The problem of course, is how to fund the necessary investment in the non-resource economy. And what level of funding do non-resource sectors enjoy at the present? Less than you might imagine.

Of all solutions, the simplest usually work best. Which is why a nominal export tax is a necessary ingredient to any resource-based economy to assist the national economy maintain a quantitative balance.

After all, taxing natural resources at high rates will not cause them to disappear, which means that countries whose major source of revenue is natural resources can use them to finance education, health care, development, and redistribution. — Stiglitz

There is little need for domestic resource taxes in nations where the majority of resources are exported. Such ‘recycling’ of citizen’s money adds little ‘new money’ to the economy and irritates voters, while the most efficient economic performance enhancement available comes from export tariffs and FDI.

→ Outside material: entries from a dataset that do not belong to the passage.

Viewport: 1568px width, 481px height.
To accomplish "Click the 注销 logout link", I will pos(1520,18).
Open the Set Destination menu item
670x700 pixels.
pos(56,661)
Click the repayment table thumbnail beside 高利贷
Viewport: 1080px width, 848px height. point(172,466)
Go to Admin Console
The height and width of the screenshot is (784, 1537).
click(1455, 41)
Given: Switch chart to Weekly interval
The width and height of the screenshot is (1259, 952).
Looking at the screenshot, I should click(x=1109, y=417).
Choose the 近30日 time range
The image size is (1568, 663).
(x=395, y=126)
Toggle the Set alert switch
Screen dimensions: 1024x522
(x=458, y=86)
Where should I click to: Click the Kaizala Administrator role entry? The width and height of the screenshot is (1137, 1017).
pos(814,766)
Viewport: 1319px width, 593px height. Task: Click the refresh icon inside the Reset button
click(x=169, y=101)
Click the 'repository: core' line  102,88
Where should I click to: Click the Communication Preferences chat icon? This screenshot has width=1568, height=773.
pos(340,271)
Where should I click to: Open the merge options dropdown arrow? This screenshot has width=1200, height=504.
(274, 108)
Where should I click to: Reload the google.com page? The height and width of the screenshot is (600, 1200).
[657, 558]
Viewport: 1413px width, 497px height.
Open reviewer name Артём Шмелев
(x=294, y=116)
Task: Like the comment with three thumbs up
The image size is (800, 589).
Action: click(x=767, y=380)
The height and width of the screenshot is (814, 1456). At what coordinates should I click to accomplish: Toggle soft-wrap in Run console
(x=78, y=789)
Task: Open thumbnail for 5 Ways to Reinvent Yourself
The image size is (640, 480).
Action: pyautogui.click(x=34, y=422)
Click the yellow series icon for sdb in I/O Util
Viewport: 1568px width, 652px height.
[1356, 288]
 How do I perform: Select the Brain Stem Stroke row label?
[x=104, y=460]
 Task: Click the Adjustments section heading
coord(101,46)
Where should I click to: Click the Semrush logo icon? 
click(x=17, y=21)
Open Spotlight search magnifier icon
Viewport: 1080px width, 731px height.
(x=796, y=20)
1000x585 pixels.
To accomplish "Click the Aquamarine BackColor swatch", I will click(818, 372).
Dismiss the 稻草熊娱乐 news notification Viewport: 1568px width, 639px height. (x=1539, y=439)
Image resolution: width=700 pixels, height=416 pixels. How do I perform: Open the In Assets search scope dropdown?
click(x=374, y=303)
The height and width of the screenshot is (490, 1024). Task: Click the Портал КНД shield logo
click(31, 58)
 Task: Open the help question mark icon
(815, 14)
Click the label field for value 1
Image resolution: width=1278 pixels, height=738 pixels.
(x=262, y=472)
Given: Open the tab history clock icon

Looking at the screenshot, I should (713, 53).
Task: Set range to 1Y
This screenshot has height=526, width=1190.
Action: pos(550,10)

Both export tariffs and FDI revenue streams represent new money entering the system which means unlike domestic taxation, citizens are not paying for other citizens employment programs — foreign interests will be paying that bill.

When resource-based economies implement a 5% to 8% export tariff on every exported tonne of coal/metals/minerals, or barrel of oil, their economies will fire on all cylinders — and with little complaint from the rapidly growing and resource-hungry nations.